◆ **TASK TO COMPLETE**: How many lines in the records below include "Given"? Answer with the number only.

[DATA EXCERPTS Boundary: Start]

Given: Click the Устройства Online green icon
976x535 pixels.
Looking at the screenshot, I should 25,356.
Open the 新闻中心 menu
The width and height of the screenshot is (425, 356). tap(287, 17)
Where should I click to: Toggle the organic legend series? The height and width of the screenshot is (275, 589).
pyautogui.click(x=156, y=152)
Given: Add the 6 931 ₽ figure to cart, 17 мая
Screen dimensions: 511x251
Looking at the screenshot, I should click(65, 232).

[DATA EXCERPTS Boundary: End]

◆ **WRITTEN ANSWER**: 2